I have a function that is called with the name of a root file and a path to a directory within that file. The function loads the file and returns a list of objects in the TDirectoryFile. I use this information to extend tab-completion to root files.
The annoying thing is that it takes ~0.5 seconds to load root, look in the file, and spit back a list of objects. This isn’t a huge problem, but given how comprehensive ROOT is, it wouldn’t surprise me if there was some way of making the process much faster. So is the delay something inherent in opening ROOT files, or can I speed this up somehow?
Are you calling the executable called ‘root’ or ‘root.exe’? Are you using a debug or optimized build of ROOT?
I’m not calling either of those. I’m just including root as a library in another executable. Unfortunately, just linking to root seems to slow down functions that would otherwise take negligible time.

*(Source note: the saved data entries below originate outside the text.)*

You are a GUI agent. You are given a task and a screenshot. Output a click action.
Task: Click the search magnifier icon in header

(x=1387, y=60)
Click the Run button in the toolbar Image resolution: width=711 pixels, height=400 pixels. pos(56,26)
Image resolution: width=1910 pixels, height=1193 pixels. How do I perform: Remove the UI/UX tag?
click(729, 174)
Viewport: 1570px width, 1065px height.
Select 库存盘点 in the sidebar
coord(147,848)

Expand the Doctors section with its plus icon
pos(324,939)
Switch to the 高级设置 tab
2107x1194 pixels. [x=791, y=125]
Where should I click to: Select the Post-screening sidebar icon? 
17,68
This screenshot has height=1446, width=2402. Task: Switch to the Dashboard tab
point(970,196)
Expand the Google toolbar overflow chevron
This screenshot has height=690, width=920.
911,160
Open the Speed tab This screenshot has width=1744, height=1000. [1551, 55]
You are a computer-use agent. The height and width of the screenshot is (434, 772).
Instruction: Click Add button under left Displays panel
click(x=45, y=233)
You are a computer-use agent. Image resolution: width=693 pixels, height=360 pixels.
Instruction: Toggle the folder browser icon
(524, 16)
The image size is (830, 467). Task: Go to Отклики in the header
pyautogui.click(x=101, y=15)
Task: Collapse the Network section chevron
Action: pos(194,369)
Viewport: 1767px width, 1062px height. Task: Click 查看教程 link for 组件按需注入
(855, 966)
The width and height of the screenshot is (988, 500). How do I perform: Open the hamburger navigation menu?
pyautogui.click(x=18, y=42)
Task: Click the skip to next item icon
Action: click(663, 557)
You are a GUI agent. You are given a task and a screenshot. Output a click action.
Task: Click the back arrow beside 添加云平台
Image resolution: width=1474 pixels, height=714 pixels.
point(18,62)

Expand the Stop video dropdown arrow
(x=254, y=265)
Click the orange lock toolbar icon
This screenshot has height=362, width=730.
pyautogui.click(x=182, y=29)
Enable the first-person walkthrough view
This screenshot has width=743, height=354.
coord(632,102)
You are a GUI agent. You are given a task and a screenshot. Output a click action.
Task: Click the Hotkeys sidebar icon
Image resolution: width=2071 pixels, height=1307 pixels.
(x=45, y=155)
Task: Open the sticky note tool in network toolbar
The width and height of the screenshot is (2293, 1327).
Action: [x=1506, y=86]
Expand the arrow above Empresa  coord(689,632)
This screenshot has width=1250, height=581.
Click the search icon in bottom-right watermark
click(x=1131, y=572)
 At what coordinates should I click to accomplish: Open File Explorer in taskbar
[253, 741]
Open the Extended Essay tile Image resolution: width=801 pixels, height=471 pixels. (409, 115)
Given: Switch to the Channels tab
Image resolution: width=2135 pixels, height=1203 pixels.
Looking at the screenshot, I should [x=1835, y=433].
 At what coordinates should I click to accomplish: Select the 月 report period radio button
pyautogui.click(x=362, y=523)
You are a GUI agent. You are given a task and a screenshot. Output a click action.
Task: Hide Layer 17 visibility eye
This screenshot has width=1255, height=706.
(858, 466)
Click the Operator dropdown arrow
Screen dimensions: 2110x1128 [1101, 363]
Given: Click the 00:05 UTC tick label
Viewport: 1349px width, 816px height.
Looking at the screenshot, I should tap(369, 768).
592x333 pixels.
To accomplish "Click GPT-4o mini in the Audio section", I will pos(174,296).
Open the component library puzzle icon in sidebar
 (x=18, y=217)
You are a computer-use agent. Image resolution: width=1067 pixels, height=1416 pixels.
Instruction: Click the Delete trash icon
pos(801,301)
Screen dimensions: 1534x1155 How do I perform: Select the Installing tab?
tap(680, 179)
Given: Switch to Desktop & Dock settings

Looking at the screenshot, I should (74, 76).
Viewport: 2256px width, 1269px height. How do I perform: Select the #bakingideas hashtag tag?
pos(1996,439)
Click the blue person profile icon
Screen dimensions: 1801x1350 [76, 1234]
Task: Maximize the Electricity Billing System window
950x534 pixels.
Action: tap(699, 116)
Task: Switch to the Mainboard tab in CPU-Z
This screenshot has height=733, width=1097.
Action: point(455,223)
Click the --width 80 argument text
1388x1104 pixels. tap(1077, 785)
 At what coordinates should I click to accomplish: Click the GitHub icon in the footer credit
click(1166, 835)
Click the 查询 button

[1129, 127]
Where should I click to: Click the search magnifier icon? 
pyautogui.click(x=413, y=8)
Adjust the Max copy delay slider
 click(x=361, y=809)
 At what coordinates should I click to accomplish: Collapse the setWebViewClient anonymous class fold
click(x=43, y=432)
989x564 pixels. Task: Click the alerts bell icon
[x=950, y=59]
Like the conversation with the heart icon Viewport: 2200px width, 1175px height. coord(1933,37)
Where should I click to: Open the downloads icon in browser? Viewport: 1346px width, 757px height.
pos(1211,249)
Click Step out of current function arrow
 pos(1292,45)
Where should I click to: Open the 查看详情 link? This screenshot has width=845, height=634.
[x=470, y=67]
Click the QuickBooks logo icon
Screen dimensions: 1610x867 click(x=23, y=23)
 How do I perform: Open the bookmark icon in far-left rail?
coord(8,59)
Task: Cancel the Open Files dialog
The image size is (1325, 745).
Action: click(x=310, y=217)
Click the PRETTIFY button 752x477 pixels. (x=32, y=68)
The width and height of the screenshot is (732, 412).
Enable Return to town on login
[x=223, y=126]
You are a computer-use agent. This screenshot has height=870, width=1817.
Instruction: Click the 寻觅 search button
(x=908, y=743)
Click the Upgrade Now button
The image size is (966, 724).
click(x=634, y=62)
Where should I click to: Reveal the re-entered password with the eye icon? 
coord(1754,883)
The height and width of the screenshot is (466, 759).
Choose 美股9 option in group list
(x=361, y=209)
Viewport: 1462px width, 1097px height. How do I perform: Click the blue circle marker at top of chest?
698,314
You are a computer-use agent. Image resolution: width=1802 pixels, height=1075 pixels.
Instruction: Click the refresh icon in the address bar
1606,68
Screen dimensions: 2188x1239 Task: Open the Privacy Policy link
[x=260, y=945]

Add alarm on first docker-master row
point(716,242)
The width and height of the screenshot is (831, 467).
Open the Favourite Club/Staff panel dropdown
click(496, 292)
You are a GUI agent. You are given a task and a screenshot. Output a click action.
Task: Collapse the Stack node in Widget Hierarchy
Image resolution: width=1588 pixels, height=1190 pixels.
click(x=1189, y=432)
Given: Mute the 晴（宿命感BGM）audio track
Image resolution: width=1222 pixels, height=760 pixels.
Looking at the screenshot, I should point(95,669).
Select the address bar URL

[quote]The annoying thing is that it takes ~0.5 seconds to load root, look in the file, and spit back a list of objects.[/quote]I would expect most of this time being in the ‘load root’ part, which should be a one-time-per-process thing. Unless there is a lot object in the file, “look in the file, and spit back a list of objects.” should be fast … the other slowdown I could think of would also be mostly one time: when opening a file, ROOT will autoload libraries containing the implementation for the classes of the object in the file.
If this assumption do not hold (i.e. the .5s is a one-time-per-process thing), then I would need to see what call you actually make and whether the ROOT file is local or remote.